Por Joaquín Peña Arana
Durante un viaje vi una película cuyo título sonaba simplón: Las Flores del Cerezo. Me bastaron unos cuantos planos, notar su ritmo lento y ver que estaban en Alemania, para dictaminar de volada que era una película de cine club. Me pregunté “¿y esto cómo se coló en el autobús?”.
En pedacitos le fui echando un vistazo. Poco a poco, la trama me atrapó. Cuando llegamos a la central, todavía no se acababa. Me retrasé a propósito pero ya no hubo otra opción y cuando iba a la salida una señora, parada en el pasillo, no me dejaba bajar. Pensé que buscaba algo suyo pero no: estaba viendo la pantalla, tratando – como yo – de ver el final hasta donde le fuera posible. De repente, se dio cuenta que yo estaba detrás y dijo “ay, disculpe. Es que la película está muy bonita”.
El impacto que esa película tuvo en ella me llevó a meditar cómo los sentimientos, valores y fallas elementales de la humanidad, pueden llegar al público que sea cuando la obra cinematográfica así lo permite, sin importar el idioma o el país de origen. Aquí debería estar rebanándome el seso opinando sobre Las Flores del Cerezo pero, en sí, no es necesario vaciarse en una cascada de palabras.
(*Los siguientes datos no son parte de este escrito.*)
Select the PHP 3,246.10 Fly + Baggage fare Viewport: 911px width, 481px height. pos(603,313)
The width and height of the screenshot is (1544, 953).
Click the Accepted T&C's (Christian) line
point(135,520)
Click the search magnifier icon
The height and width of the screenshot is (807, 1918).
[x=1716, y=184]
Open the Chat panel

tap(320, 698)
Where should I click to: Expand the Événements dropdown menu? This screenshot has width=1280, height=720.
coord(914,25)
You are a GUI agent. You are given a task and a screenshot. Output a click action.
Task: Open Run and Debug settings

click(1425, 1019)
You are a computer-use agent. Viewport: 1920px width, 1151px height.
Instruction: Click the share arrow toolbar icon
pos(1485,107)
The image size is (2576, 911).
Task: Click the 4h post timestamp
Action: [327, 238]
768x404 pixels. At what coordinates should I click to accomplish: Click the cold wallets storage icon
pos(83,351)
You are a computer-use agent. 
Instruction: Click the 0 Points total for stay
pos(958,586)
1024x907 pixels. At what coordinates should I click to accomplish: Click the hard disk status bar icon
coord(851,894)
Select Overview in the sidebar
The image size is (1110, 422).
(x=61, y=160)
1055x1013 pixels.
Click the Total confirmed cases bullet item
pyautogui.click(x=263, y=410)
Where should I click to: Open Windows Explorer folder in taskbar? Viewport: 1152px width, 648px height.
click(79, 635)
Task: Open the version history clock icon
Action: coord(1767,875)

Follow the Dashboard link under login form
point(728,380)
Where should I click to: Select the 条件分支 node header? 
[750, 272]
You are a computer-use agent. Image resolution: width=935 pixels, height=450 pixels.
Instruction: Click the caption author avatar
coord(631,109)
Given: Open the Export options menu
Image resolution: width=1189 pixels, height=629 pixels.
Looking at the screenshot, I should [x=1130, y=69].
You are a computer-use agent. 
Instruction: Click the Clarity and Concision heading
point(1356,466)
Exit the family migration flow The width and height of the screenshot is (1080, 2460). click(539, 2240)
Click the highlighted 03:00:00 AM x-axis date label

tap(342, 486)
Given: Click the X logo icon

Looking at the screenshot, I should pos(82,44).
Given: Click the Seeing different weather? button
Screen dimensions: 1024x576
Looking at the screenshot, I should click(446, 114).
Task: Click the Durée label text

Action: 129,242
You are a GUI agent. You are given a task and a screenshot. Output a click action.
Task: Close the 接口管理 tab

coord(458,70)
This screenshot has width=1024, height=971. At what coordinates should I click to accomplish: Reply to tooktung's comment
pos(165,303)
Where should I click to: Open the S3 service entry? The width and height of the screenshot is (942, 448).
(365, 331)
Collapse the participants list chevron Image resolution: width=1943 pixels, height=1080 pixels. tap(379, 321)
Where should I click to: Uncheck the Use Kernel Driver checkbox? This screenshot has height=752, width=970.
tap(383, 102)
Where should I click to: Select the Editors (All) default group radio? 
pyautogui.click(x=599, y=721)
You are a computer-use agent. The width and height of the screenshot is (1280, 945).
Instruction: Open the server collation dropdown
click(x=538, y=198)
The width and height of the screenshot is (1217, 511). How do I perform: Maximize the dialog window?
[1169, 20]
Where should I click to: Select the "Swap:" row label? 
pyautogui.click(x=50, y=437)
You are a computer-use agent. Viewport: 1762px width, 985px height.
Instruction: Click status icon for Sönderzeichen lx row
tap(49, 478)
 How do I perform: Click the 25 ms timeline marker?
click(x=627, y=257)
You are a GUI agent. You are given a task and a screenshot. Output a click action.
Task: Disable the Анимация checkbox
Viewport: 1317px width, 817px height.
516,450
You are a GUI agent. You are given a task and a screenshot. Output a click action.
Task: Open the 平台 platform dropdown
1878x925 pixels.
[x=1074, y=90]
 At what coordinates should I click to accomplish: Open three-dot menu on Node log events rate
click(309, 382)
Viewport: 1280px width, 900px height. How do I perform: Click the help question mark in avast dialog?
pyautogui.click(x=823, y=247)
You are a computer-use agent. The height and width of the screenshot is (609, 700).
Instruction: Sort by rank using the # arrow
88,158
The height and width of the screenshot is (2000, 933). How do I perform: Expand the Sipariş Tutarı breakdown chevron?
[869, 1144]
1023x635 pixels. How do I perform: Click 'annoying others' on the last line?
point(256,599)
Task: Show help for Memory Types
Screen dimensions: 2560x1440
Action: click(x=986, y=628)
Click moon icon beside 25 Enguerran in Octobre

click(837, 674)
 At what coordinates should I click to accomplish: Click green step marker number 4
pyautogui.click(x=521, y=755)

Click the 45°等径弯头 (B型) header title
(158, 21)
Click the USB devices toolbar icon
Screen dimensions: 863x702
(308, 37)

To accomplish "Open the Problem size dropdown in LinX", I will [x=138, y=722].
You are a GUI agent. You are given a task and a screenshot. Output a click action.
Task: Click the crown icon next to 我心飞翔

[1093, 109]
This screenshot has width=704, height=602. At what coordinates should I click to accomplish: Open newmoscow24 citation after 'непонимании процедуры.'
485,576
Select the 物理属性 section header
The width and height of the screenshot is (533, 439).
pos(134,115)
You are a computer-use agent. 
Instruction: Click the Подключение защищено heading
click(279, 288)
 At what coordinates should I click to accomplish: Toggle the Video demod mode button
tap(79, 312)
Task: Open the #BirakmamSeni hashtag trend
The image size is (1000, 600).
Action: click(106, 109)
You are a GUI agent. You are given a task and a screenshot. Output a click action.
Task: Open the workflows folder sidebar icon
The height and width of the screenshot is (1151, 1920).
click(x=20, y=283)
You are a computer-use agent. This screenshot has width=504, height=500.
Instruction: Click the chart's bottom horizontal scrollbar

La película es bella, si se le quiere agarrar ese sentido. ¿De qué trata? Amor. Anhelos. Frustración. Abandono. Descubrimiento. Nostalgia y otra vez, el amor. A ver, intelectual de pacotilla que adora Irreversible, las de Takeshi Kitano y le pone casa a Carlos Reygadas, seguramente estás bien a gusto con tu vida. ¿Y si te sorprende la muerte? ¿Seríamos tú o yo menos distintos a los esposos Angermeier o sus hijos? ¿Les ha pasado alguna vez que un extraño puede consolarnos más que la familia? ¿Es cursi lo que Rudi hizo por su esposa o es un supremo acto de amor?
Las Flores del Cerezo es un viaje. Nos lleva hacia lo que dejamos de hacer, lo que perdimos, lo que deseamos recuperar y concluir.
Rudi es simplemente el alma humana que la mayoría hemos perdido.